Hi all,
Thanks Abderrahim for such an in-depth reply, this cannot have been
easy.
I also separately read the proposal when it came out, and then read it
numerous times on Friday, which will probably contribute to some hair
loss... I also noticed on Friday that the speculative actions are
retrieved from artifacts with the same weak key.
I largely agree with Abderrahim's points here, and will try to outline
my thoughts at a high level:
* I agree that we should be observing what gains we can achieve simply
by using tools like RECC.
* With the advances we have made towards safely using RECC, I think
we are on a path now which may allow us to use Bazel safely
and correctly.
It seems to me that we should not be re-inventing this kind of
parallelism and fine grained caching, but rather using tools which
were written for that purpose - and so I would also be interested
to see how bazel projects perform within BuildStream, before
resorting to these tactics.
* Is the REAPI client (BuildStream) really the right place for this ?

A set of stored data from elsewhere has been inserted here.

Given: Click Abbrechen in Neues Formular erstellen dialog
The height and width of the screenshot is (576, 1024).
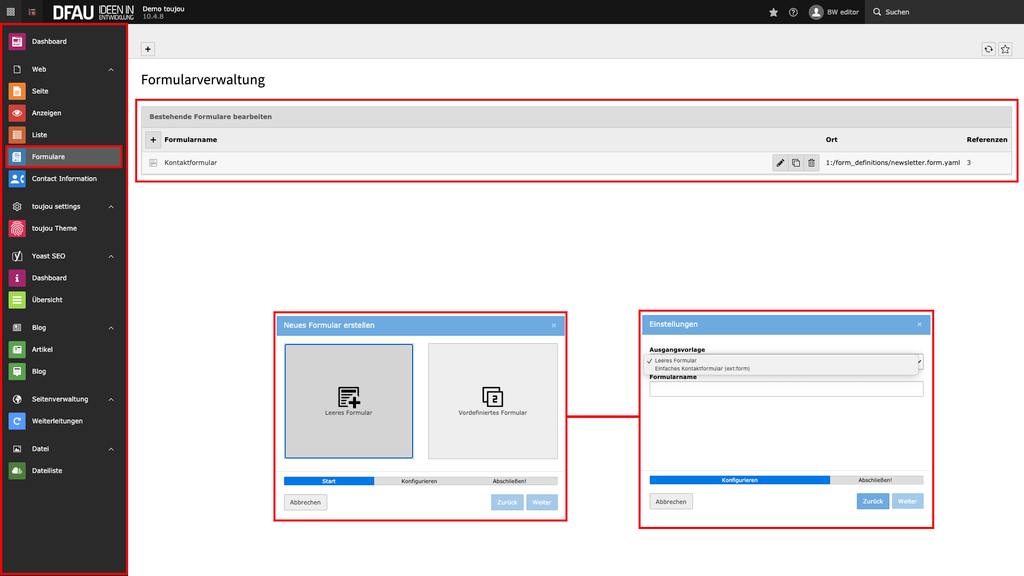Looking at the screenshot, I should (305, 502).
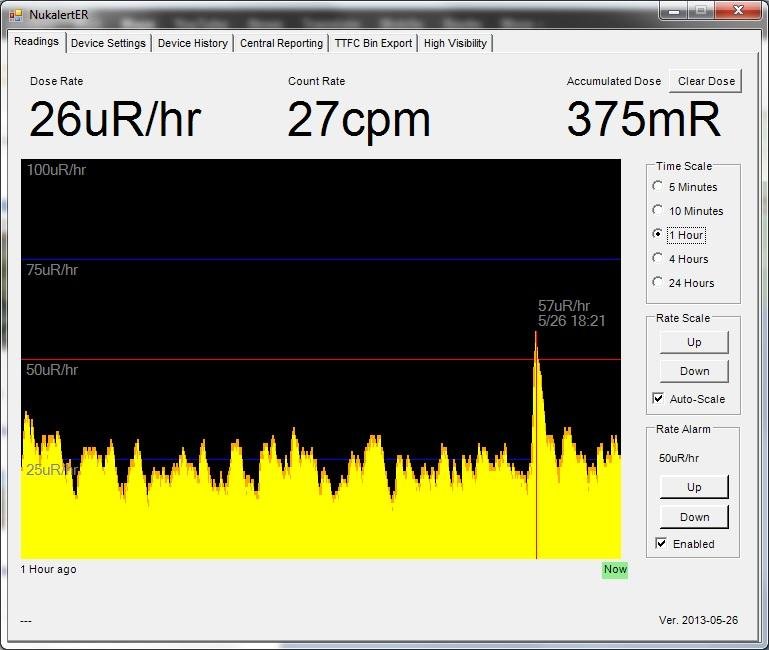Open the Device History tab
This screenshot has width=769, height=650.
point(192,43)
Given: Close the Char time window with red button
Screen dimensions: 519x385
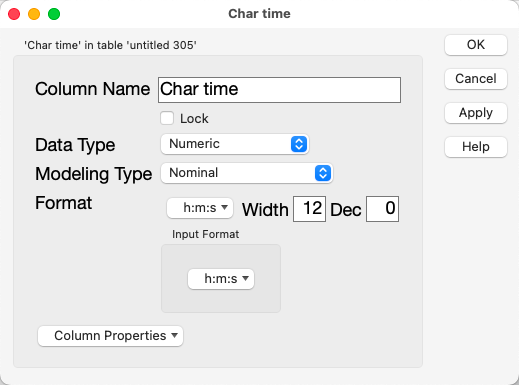Looking at the screenshot, I should coord(14,14).
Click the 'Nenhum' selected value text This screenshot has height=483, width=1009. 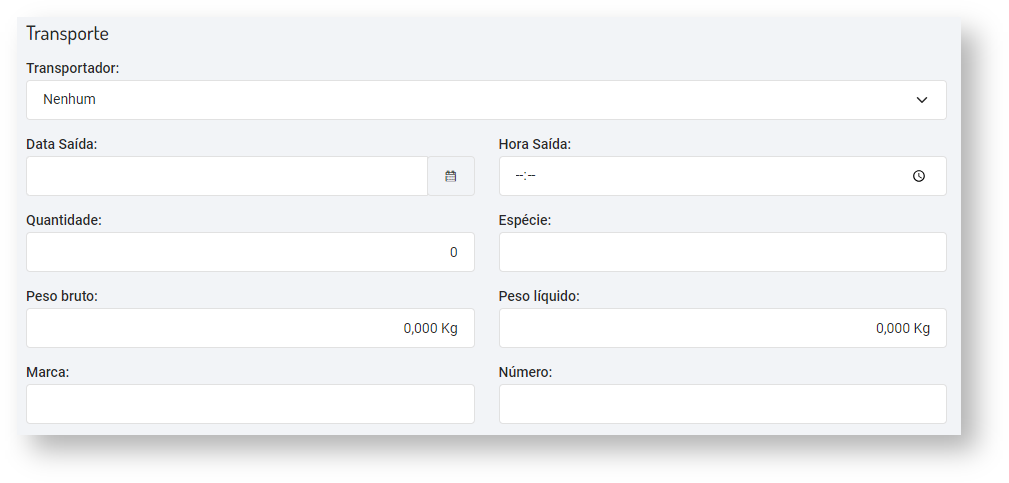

I wonder if something similar could be achieved in a more generic
way, if it were to be considered at the remote execution service
level.
If for example, the concept of "Nested Actions" were introduced,
with the understanding that some course grained actions cause the
action runner itself becoming an REAPI client and creating nested
actions - maybe these could be remembered and used to prime the cache
in a more generic way.
I realize this is a bit vague, and would probably require some
changes in BuildStream, such as providing all of the actions
up front in such a way that the execution service can work out
the toplevel action dependencies.
Cheers,
-Tristan
On Sun, 2025-10-26 at 19:31 +0100, Abderrahim Kitouni wrote:
> Hi Sander,
>
> Le lun. 20 oct. 2025 à 18:09, Sander Striker <[email protected]> a écrit :
> >
> > Hi,
> >
> > I’ve been working on a proposal that I’m really excited to share. It could
> > significantly improve BuildStream’s performance on large dependency graphs,
> > especially for C/C++ codebases, without changing correctness or requiring
> > new semantics from build tools. This builds on top of the current state of
> > the art, using both Remote Execution for parallelism and using recc to
> > cache and remote execute compilation at the translation unit level.
> >
> > I've put the full proposal in issue #2083
> > <https://github.com/apache/buildstream/issues/2083>, as that renders the
> > included diagrams nicely. I'll not rehash it here as it is quite long. A
> > quick summary:
> > When we build an element, sub-actions are spawned, e.g. compile through
> > recc. We can record these subactions, and in a next build speculatively
> > execute those same sub-actions, with updated files, at the start of the
> > build. We can do this aggressively for all actions regardless of what
> > element they correspond to in the dependency graph. When elements are
> > built, the sub-actions within will receive cache hits, dramatically
> > speeding up the overall end-to-end build.
> >
> > I am quite happy with the limited amount of additional bookkeeping that is
> > required to implement the proposal. I do think it is a step towards
> > Bazel's promise of "{ Fast, Correct } — Choose two", while not requiring
> > all projects/elements to adopt a different build system.
> >
> > I’d love to hear thoughts on
> >
> > - the proposal in general
>
> I've talked with a few colleagues about this proposal and overall
> people are confused. I think it would be useful to state your premise
> before diving into the technical details.
>
> Let me try to state my understanding, and please let me know if it's
> correct. We assume that:
> * The project is already using RECC (or similar) in BuildStream
> * While this provides a welcome improvement, we want even faster builds
> * The user is using remote execution (and not just building locally
> using remote execution API), and have access to large "build grid"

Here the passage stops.